Under the “Data Preview” tab, you can see the calculated metrics in tabular format. It contains:

  • A period column that represents the time windows,

  • any special metadata columns (Table 4) that are present in the input dataframe, and

  • one column for each metric selected in the configuration panel.

NOTES:

  • The data preview does not take into account any charting filters that are in effect.

  • The following metrics are currently not exported from the plugin:

    • Confusion matrix

    • Cumulative gains

    • Lift

    • KS plot

    • ROC

 

Save and Run

Save the configuration to persist the choice of positive class (if applicable), the window size, the metric selection and any visualization tabs that are currently open.

Closing the Feedback Loop

All the payloads going to and coming from a model deployment created through the MLOps app contain all the metadata needed for the Model Evaluation plugin to work smoothly. As long as you have turned the feedback loop on for a deployment, you can extract the relevant request–response data using the Import from Database plugin in SQL mode.
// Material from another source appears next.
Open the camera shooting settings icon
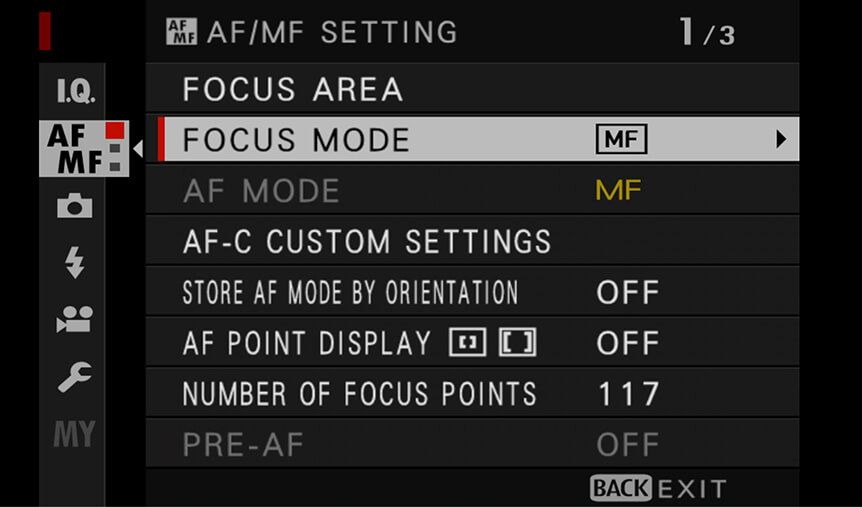The image size is (862, 507). click(74, 206)
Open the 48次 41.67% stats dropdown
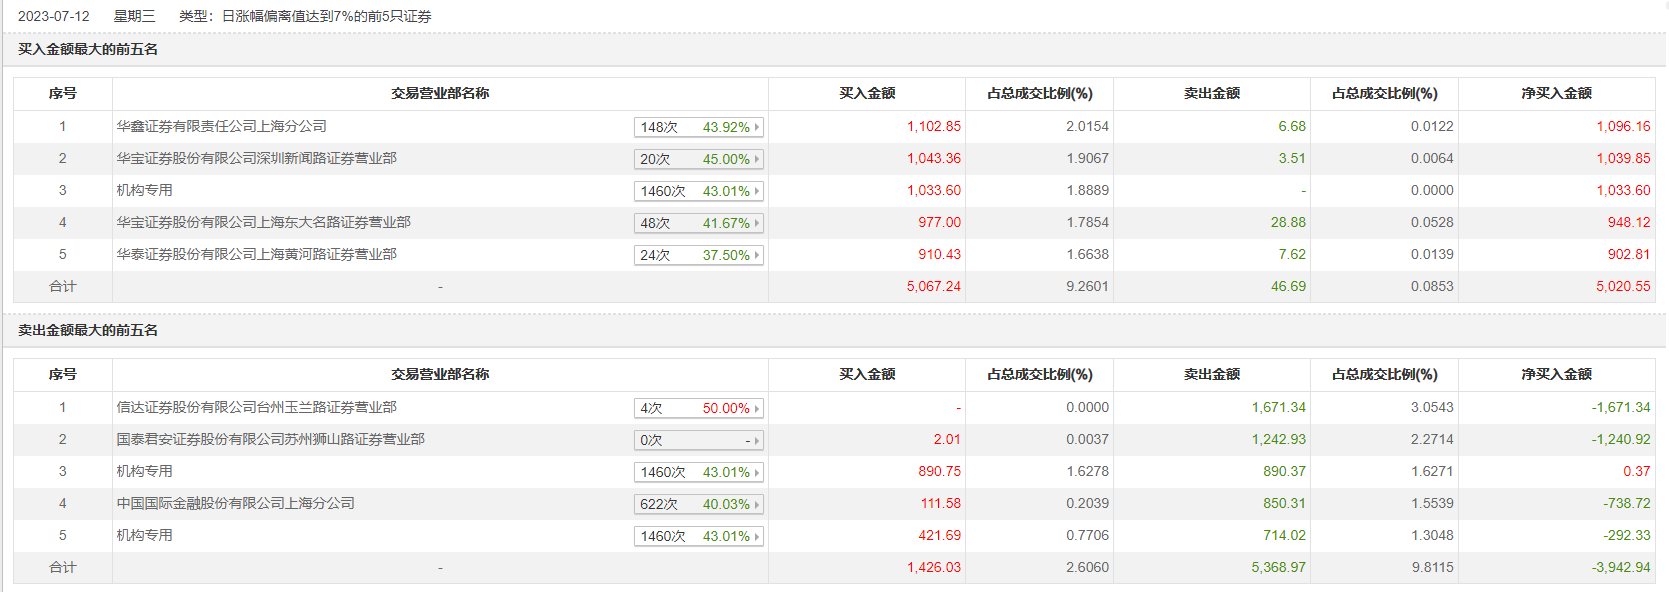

The following code snippet shows a sample query to import Model Evaluation-ready predictions for a PostgreSQL-backed feedback loop. Enter your database name on lines 11 and 12 and deployment name on line 14.

 

SELECT pl.model_id,

       pl.response_timestamp AS timestamp,

       pl.deployment_name,

       md.model_prediction_type AS prediction_type,

       md.deployment_type,

       md.model_name,

       md.model_version,

       md.model_package_type AS model_type,

       md.model_label,

       json_array_elements(pl.response_payload::json -> 'data' -> 'ndarray') ->> 0 AS prediction

  FROM <database_name>.mlops_payload AS pl

  JOIN <database_name>.mlops_metadata AS md

    ON pl.model_id = md.model_id

 WHERE pl.deployment_name = '<deployment_name>'

 ORDER BY timestamp

 

 

All that is left for you to do is to bring your ground-truth values onto the canvas. You could:

  • Import the ground-truth values from another source, then join those values onto the imported feedback loop data using the Join plugin on an appropriate key, e.g., mlops_payload.request_id, or

  • insert the ground-truth values directly into the feedback loop database and pull them as part of your SQL query.